After last week’s struggle on the tube I decided to walk from Euston today. Not a bad idea at my age anyway; keep fit and all that. I do try to get a bit of regular exercise so I tend to walk whenever possible, because I am not much of a sportsman. Sports sessions at school would generally find me skulking behind the changing rooms, trying to avoid the PE teacher, a hulking fellow who tended to show his disapproval of less enthusiastic students by means of bellowing directly into the ear of the offending subject. I think he managed to put me off for life.
But sport is obviously good for us. Many of us could perhaps do with a bit more sporty action in our lives, although there’s usually no problem when it comes to watching it. Now the football season is drawing to a close our attention will switch largely to cricket, which I have to say is not really a sport that I personally find that riveting. I think it was George Bernard Shaw who said, “The English are not a spiritual people, so they invented cricket to give them some idea of eternity.”
I don’t know about that, but I do think it is possible to get an understanding of the spiritual from seeing our fascination with sport. Vedic teachings say that God himself eternally engages in many different sporting pastimes. Not football or cricket, as such, but it is said that in his most intimate form he appears always as a sporting youth, enjoying all kinds of loving exchanges and games with his devotees. This is where we all belong, forever enjoying ourselves with the Lord, and hence our attraction for playing games in this world.

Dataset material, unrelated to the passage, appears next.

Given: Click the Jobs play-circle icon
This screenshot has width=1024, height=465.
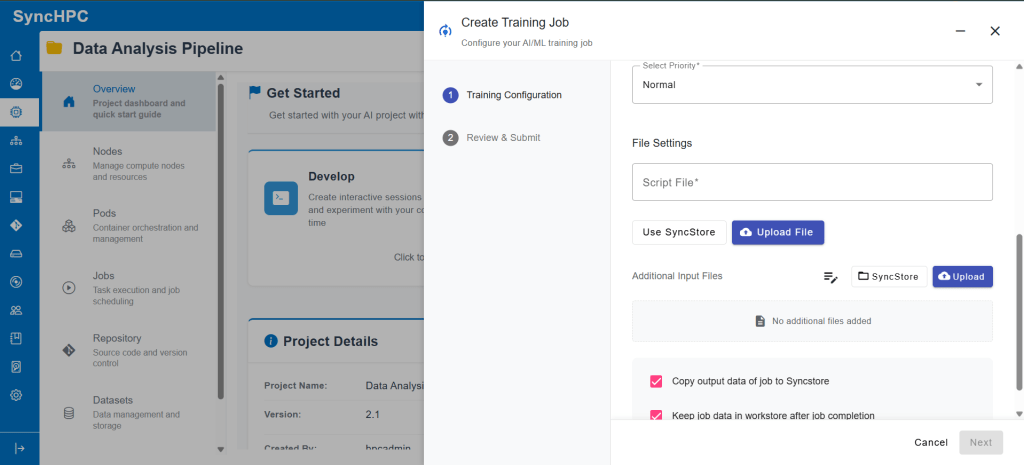Looking at the screenshot, I should [69, 288].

Our liking for sports gives us another insight into the spiritual, according to the Vedas. Just what is it that we find so attractive? When for example we see Wayne Rooney score a brilliant goal from an impossible angle, we admire his skill, and the Bhagavad-gita says that this is a manifestation of God. It is not that Wayne Rooney is himself God, of course, although some may argue the point, but the Lord says in the Gita that he is the “ability in man”. The talent of world class sportsmen is something you either have or you don’t; it is a divine gift, and by seeing it we can be reminded of the Lord.
Indeed the attractive principle in anything is ultimately an exhibition of the divine. The very name for God in Sanskrit is Krishna, which means all-attractive. Anything in this world we find striking or beautiful shows us but a small spark of the beauty and greatness of God, its original cause.
So , in a sporting mood, and meditating on the eternal sports of Krishna, I shall now stride off back to Euston.